> **OBJECTIVE**: Rewrite every line of the listing below as a numbered list, leaving out the blank lines.
• • • •
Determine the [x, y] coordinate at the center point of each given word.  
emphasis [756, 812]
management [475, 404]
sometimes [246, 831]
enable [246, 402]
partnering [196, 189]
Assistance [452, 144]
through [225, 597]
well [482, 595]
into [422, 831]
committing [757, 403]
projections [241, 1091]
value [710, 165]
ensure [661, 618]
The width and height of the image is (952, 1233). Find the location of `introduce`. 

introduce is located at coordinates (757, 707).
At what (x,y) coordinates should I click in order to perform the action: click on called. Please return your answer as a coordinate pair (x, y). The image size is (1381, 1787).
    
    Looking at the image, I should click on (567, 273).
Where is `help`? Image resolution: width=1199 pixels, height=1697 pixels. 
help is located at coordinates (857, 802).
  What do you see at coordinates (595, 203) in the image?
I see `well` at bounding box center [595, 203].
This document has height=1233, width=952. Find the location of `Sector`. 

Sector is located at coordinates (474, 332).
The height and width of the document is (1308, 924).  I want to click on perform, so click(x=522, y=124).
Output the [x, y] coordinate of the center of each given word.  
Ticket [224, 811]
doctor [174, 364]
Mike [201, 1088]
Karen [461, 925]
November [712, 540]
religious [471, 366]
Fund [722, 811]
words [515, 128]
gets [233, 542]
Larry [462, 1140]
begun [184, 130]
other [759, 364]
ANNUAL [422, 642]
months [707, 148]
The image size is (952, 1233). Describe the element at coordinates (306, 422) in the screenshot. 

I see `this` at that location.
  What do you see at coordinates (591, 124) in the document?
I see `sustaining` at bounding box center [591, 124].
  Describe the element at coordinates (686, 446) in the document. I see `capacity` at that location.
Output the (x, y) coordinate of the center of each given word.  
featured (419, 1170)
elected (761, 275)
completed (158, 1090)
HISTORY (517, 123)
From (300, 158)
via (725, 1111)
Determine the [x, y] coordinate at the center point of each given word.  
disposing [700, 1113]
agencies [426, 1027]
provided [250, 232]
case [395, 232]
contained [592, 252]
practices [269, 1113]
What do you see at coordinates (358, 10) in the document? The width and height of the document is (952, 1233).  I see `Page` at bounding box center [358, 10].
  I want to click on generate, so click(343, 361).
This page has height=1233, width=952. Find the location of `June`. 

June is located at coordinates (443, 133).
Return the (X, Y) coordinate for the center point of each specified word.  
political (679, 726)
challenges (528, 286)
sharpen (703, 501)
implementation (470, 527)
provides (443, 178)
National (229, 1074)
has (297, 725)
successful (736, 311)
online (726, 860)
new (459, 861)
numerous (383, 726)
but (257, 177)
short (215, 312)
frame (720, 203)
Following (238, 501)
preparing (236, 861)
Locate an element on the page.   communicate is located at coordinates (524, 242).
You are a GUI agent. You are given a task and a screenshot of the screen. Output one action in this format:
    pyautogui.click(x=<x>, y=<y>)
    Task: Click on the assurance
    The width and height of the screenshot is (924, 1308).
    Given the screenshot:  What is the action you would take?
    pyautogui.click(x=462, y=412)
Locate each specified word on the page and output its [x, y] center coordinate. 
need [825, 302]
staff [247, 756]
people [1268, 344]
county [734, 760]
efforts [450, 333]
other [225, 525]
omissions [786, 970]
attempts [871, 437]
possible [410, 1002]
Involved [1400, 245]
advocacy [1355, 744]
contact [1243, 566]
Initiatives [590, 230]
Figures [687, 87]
• • • •
> **ANSWER TO THE EXERCISE**:
1. Determine the [x, y] coordinate at the center point of each given word.  
2. emphasis [756, 812]
3. management [475, 404]
4. sometimes [246, 831]
5. enable [246, 402]
6. partnering [196, 189]
7. Assistance [452, 144]
8. through [225, 597]
9. well [482, 595]
10. into [422, 831]
11. committing [757, 403]
12. projections [241, 1091]
13. value [710, 165]
14. ensure [661, 618]
15. The width and height of the image is (952, 1233). Find the location of `introduce`. 
16. introduce is located at coordinates (757, 707).
17. At what (x,y) coordinates should I click in order to perform the action: click on called. Please return your answer as a coordinate pair (x, y). The image size is (1381, 1787).
18.     Looking at the image, I should click on (567, 273).
19. Where is `help`? Image resolution: width=1199 pixels, height=1697 pixels. 
20. help is located at coordinates (857, 802).
21.   What do you see at coordinates (595, 203) in the image?
22. I see `well` at bounding box center [595, 203].
23. This document has height=1233, width=952. Find the location of `Sector`. 
24. Sector is located at coordinates (474, 332).
25. The height and width of the document is (1308, 924).  I want to click on perform, so click(x=522, y=124).
26. Output the [x, y] coordinate of the center of each given word.  
27. Ticket [224, 811]
28. doctor [174, 364]
29. Mike [201, 1088]
30. Karen [461, 925]
31. November [712, 540]
32. religious [471, 366]
33. Fund [722, 811]
34. words [515, 128]
35. gets [233, 542]
36. Larry [462, 1140]
37. begun [184, 130]
38. other [759, 364]
39. ANNUAL [422, 642]
40. months [707, 148]
41. The image size is (952, 1233). Describe the element at coordinates (306, 422) in the screenshot. 
42. I see `this` at that location.
43.   What do you see at coordinates (591, 124) in the document?
44. I see `sustaining` at bounding box center [591, 124].
45.   Describe the element at coordinates (686, 446) in the document. I see `capacity` at that location.
46. Output the (x, y) coordinate of the center of each given word.  
47. featured (419, 1170)
48. elected (761, 275)
49. completed (158, 1090)
50. HISTORY (517, 123)
51. From (300, 158)
52. via (725, 1111)
53. Determine the [x, y] coordinate at the center point of each given word.  
54. disposing [700, 1113]
55. agencies [426, 1027]
56. provided [250, 232]
57. case [395, 232]
58. contained [592, 252]
59. practices [269, 1113]
60. What do you see at coordinates (358, 10) in the document? The width and height of the document is (952, 1233).  I see `Page` at bounding box center [358, 10].
61.   I want to click on generate, so click(343, 361).
62. This page has height=1233, width=952. Find the location of `June`. 
63. June is located at coordinates (443, 133).
64. Return the (X, Y) coordinate for the center point of each specified word.  
65. political (679, 726)
66. challenges (528, 286)
67. sharpen (703, 501)
68. implementation (470, 527)
69. provides (443, 178)
70. National (229, 1074)
71. has (297, 725)
72. successful (736, 311)
73. online (726, 860)
74. new (459, 861)
75. numerous (383, 726)
76. but (257, 177)
77. short (215, 312)
78. frame (720, 203)
79. Following (238, 501)
80. preparing (236, 861)
81. Locate an element on the page.   communicate is located at coordinates (524, 242).
82. You are a GUI agent. You are given a task and a screenshot of the screen. Output one action in this format:
83.     pyautogui.click(x=<x>, y=<y>)
84.     Task: Click on the assurance
85.     The width and height of the screenshot is (924, 1308).
86.     Given the screenshot:  What is the action you would take?
87.     pyautogui.click(x=462, y=412)
88. Locate each specified word on the page and output its [x, y] center coordinate. 
89. need [825, 302]
90. staff [247, 756]
91. people [1268, 344]
92. county [734, 760]
93. efforts [450, 333]
94. other [225, 525]
95. omissions [786, 970]
96. attempts [871, 437]
97. possible [410, 1002]
98. Involved [1400, 245]
99. advocacy [1355, 744]
100. contact [1243, 566]
101. Initiatives [590, 230]
102. Figures [687, 87]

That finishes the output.